Comment décrirais-tu les relations entre les artistes, les entreprises privées et Pick Up Production ?
C’est toujours compliqué, car les gens vivent dans des mondes différents. Les acteurs du privé sont dans des schémas organisationnels assez linéaires alors que les artistes basent leur travail sur l’intuition et l’inspiration. Et puis tu as le monde des institutions qui a besoin de savoir ce que va donner le projet final alors que nous sommes allés vers eux en leur disant « on ne sait pas ce que Transfert sera en 2022, ni même en 2018 » (rires !). Nous voulions présenter une ambition générale, c’est-à-dire créer une utopie à partir d’un désert de 15 hectares où tout est permis et leur expliquer que le plus important n’était pas la destination, mais bien le voyage.

La finalité du projet comprend donc aussi ses écueils et ses impasses ?
Si l’on a une intuition, il faut la tester sans avoir peur de l’échec. Nous ne sommes pas des architectes ni des aménageurs, sur ce sujet, nous sommes complètement profanes et naïfs. C’est finalement notre force, car on peut tout se permettre et tout imaginer ; il n’y a pas plus contraignant que d’être expert en quelque chose.

Comment avez-vous convaincu les institutions publiques avec un projet aussi expérimental ?
Tout est basé sur la confiance. L’historique de Pick Up Production, c’est 14 éditions d’HIP OPSESSION, l’exposition Entrez Libre dans l’ancienne maison d’arrêt, Villa Ocupada, etc. La structure a démontré son sérieux auprès de ses différents partenaires financiers, notamment en jonglant avec des financements publics et privés bien avant beaucoup de structures culturelles qui ne se sont interrogées là-dessus qu’après l’assèchement récent des financements publics. Les questions liées à la rentabilité ne nous sont pas étrangères, alors que c’est souvent une hérésie dans le monde culturel qui se pense « au-dessus de ça ».
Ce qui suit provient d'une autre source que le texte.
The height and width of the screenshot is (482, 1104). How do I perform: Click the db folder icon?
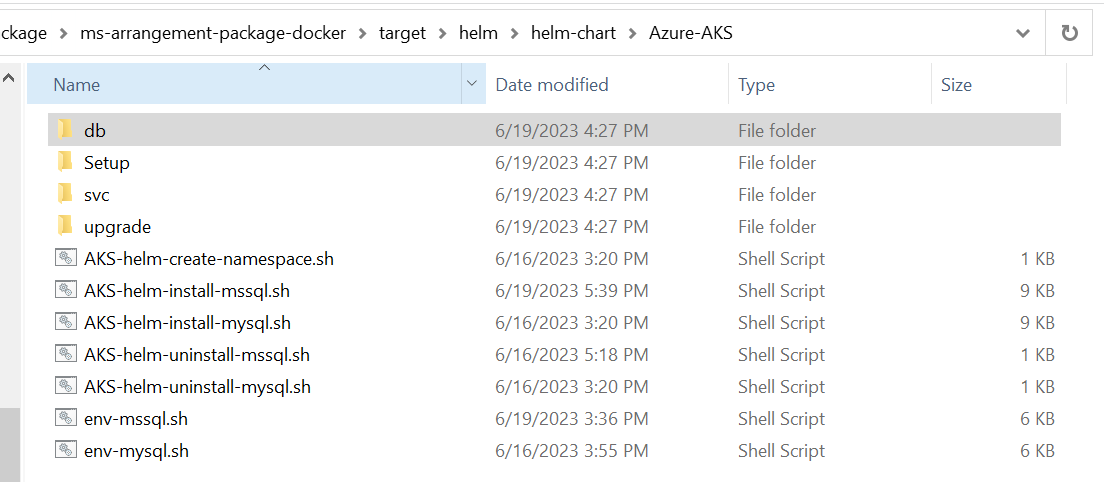coord(65,130)
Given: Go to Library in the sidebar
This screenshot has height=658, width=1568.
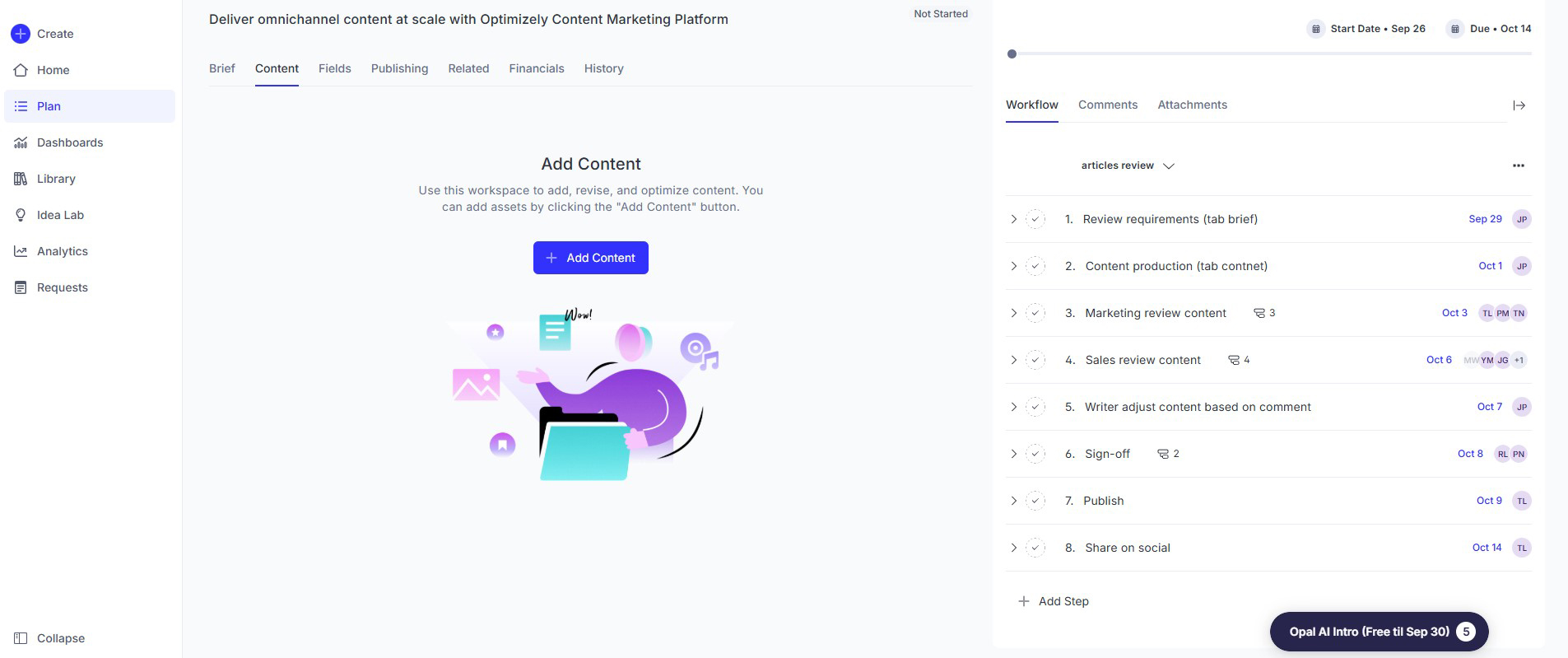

Le financement de Transfert a-t-il fait grincer des dents ?
Forcément, d’autant plus qu’à l’échelle du territoire (même national), des projets comme ça, financés par de l’argent public, cela n’existe plus !

Comment s’est déroulée l’inauguration de Transfert, le matin du 1er juillet alors que la Nuit du Van battait encore son plein ?
C’était magique ! Il y avait un mélange improbable de publics : les fêtards de la veille, les familles, les curieux et des élus et institutionnels. Bien sûr, certains étaient interloqués, mais personne ne se jugeait. On parle souvent du mélange des publics, mais dans les faits, les gens ne se rencontrent que très rarement… Ici, c’est un peu comme un stade de foot où, peu importe d’où tu viens, combien tu gagnes ou en quel dieu tu crois, tout le monde est là pour voir la même chose et vibrer ensemble.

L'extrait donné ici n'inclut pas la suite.